See https://objectbox.io/docfiles/java/current/io/objectbox/relation/ToMany.html#setComparator(java.util.Comparator) for details

ajans avatar Oct 12 '23 11:10 ajans

@Entity
data class AutoControl(
    @Id
    var id: Long = 0,
    @Convert(converter = ControlTimerConverter::class, dbType = Long::class)
    var control_timers: ControlTimer? = null,
    var effect_raise: Boolean = false,
    var enabled: Boolean = false,
    var name: String? = null,
    var negative_controller: List<Int>? = null,
    var positive_controller: List<Int>? = null,
    var run_max: Int = 0,
    var run_min: Int = 0,
    var time: Int = 0,
    var sensors: List<Sensor>? = null,
    var timer_enabled: Boolean = false,
)

@Entity
data class ControlTimer(
    @Id
    var id: Long = 0,
    var start_time: String? = null,
    var stop_time: String? = null
)

class ControlTimerConverter : PropertyConverter<ControlTimer?, Long?> {
    override fun convertToEntityProperty(databaseValue: Long?): ControlTimer? {
        return if (databaseValue == null || databaseValue == 0L) {
            null
        } else {
            ControlTimer(id = databaseValue)
        }
    }

    override fun convertToDatabaseValue(entityProperty: ControlTimer?): Long? {
        return entityProperty?.id
    }
}

error: [ObjectBox] Relation target class 'Integer' defined in class 'AutoControl' could not be found (is it an @Entity?)

jy-98 avatar Jan 22 '24 09:01 jy-98

@greenrobot-team The examples given for custom types are too simple. Are there any more complex examples. https://docs.objectbox.io/advanced/custom-types

jy-98 avatar Jan 23 '24 00:01 jy-98

@jy-98 Instead of commenting on unrelated issues, please create new issues!

error: [ObjectBox] Relation target class 'Integer' defined in class 'AutoControl' could not be found

This is because List<Int> is assumed to be a relation:

var negative_controller: List<Int>? = null,
var positive_controller: List<Int>? = null,

If you want to avoid using a converter for these, try the supported IntArray.

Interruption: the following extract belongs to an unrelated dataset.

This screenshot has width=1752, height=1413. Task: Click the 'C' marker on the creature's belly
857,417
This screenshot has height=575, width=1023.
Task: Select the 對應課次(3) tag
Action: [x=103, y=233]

As for custom type examples: please explain what you are looking for. Only then can I help!

Note: I will hide these comments as they are off-topic in this issue.

greenrobot-team avatar Jan 23 '24 07:01 greenrobot-team

Closing this as duplicate of #154 (not sure why I did not find it back then). There is also an experimental API for ordering mentioned there.